==== DATA RECORDS ====

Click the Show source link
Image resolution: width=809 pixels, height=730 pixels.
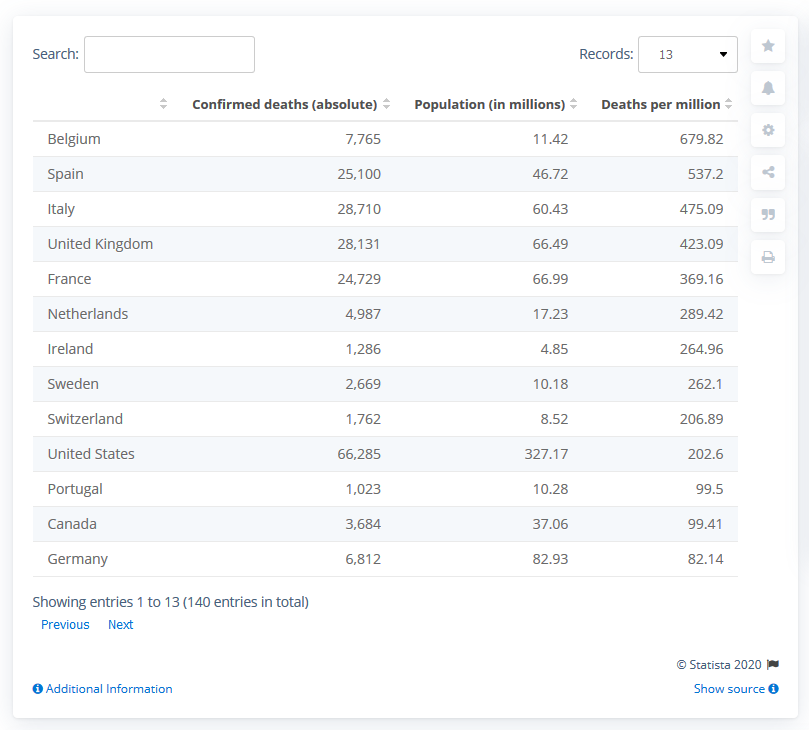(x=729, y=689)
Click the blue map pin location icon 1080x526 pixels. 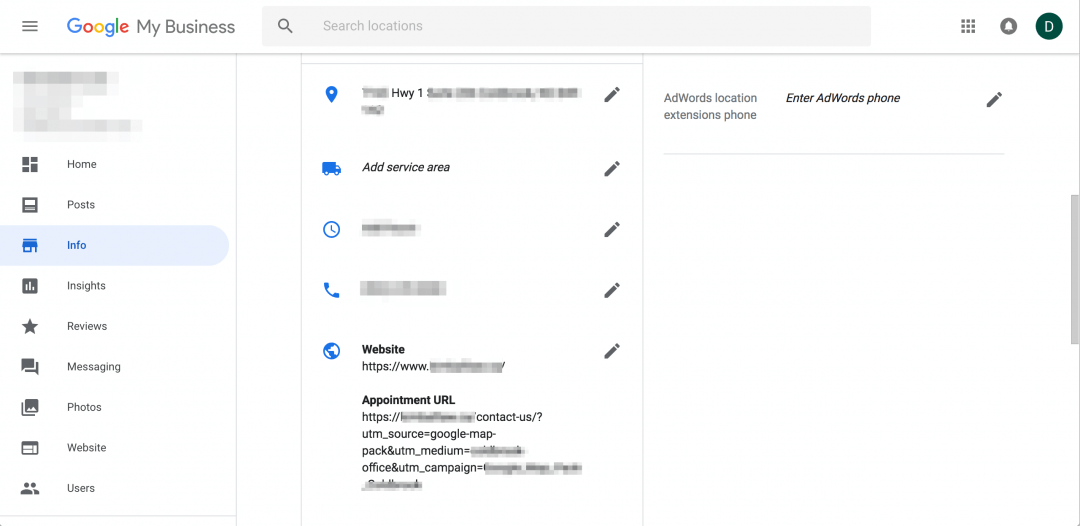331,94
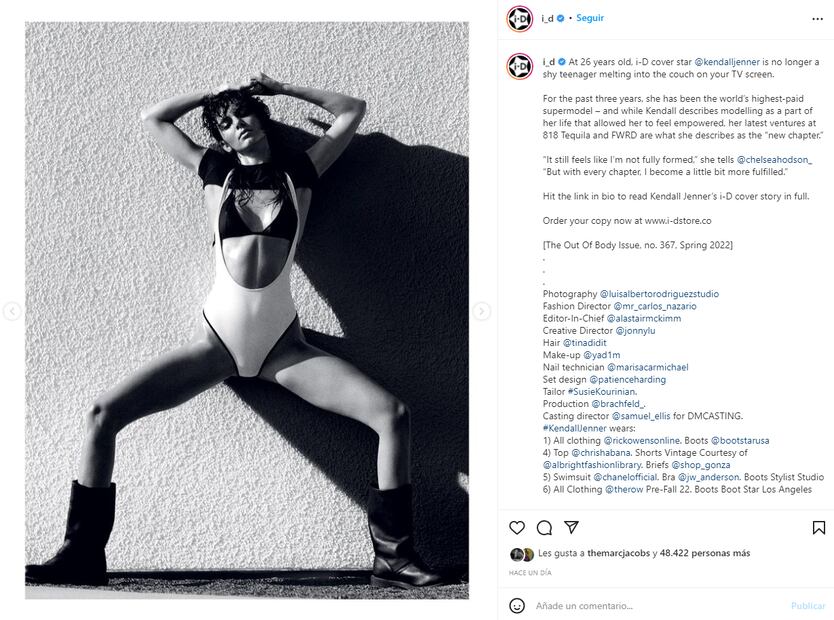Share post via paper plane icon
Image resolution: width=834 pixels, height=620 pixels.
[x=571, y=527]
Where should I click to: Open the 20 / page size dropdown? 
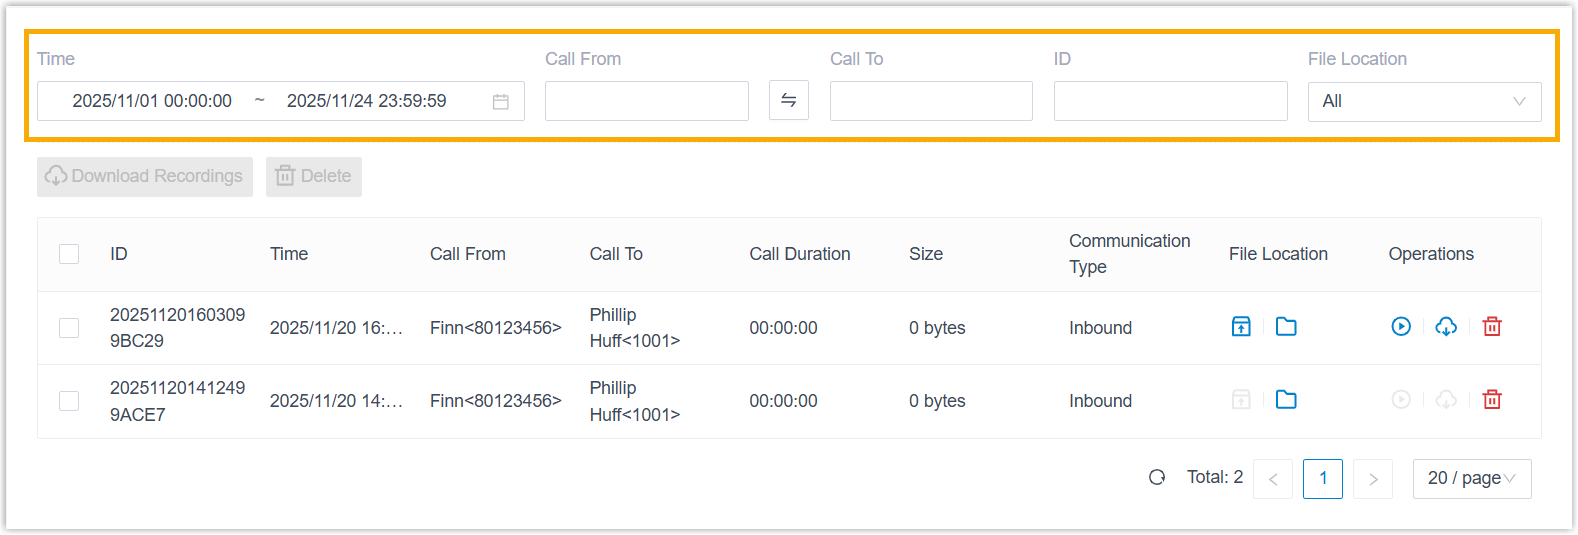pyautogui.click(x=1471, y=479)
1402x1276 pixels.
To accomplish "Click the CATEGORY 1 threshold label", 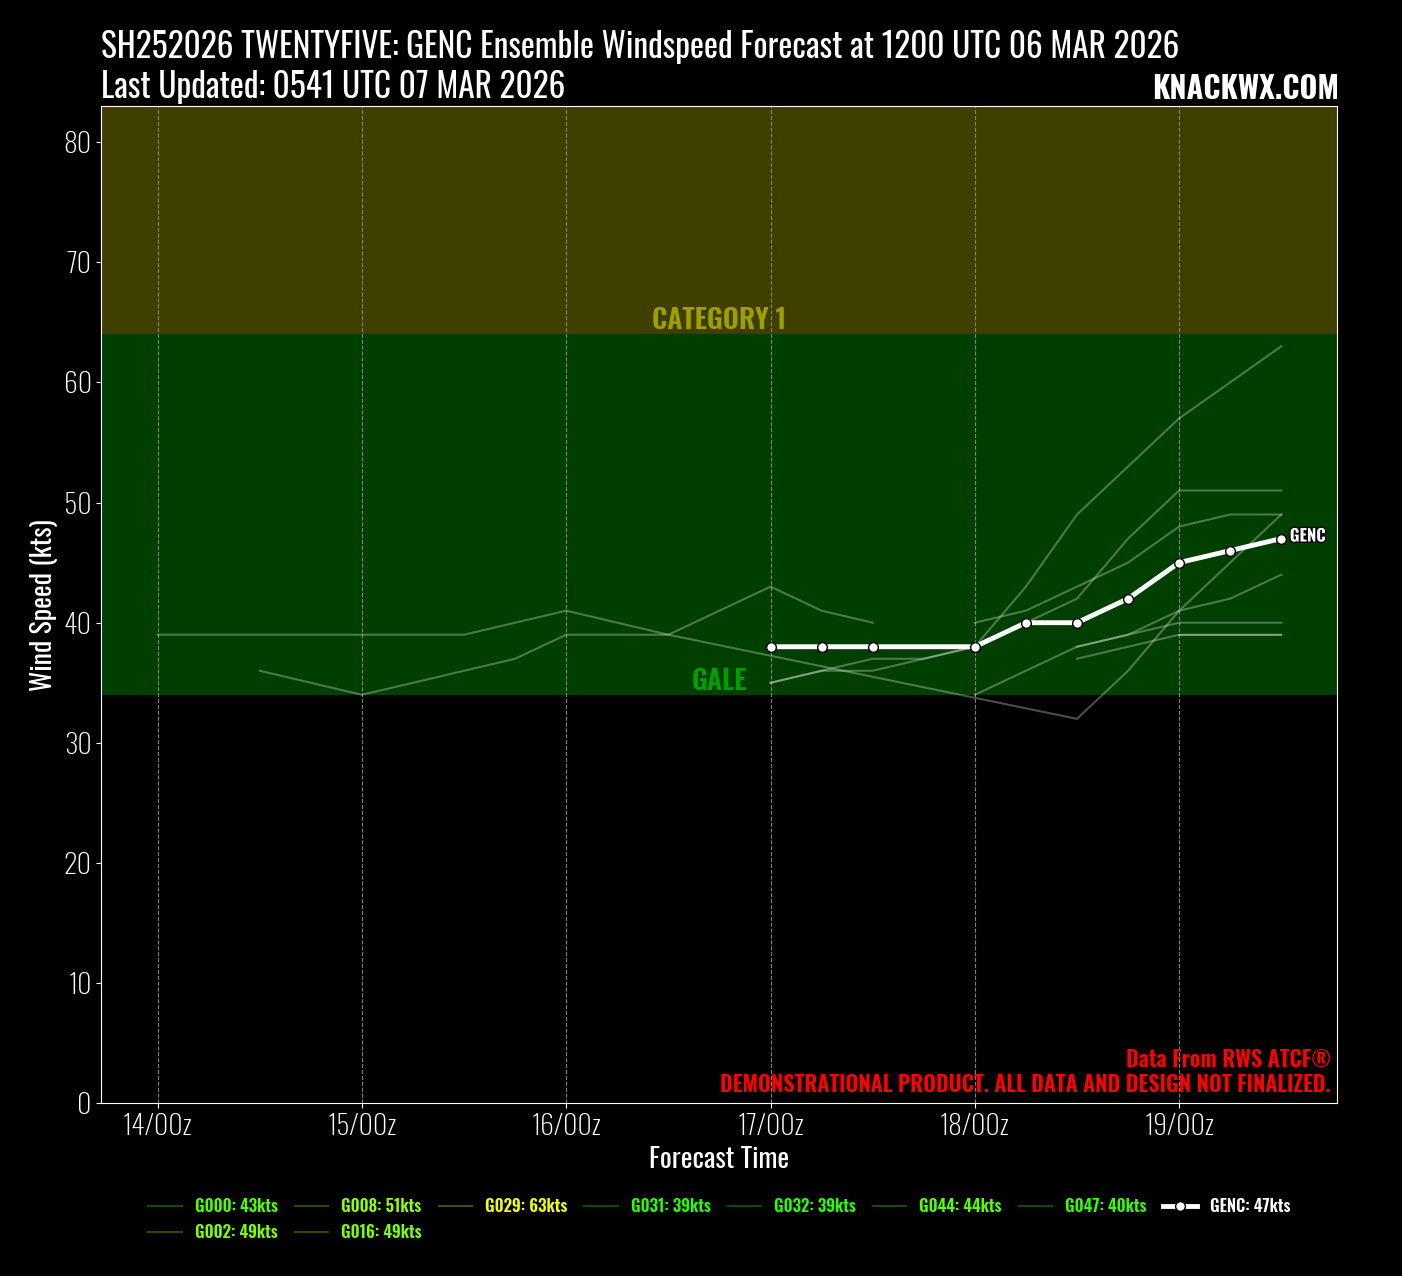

====

WHAT NEEDS TO BE DONE:
From the line containing "Where should I" to the end of the data above, give those lines again verbatim, with both endpoints included and no images.

WRITTEN REPLY:
Where should I click to: Open the 20 / page size dropdown? 
pyautogui.click(x=1471, y=479)
1402x1276 pixels.
To accomplish "Click the CATEGORY 1 threshold label", 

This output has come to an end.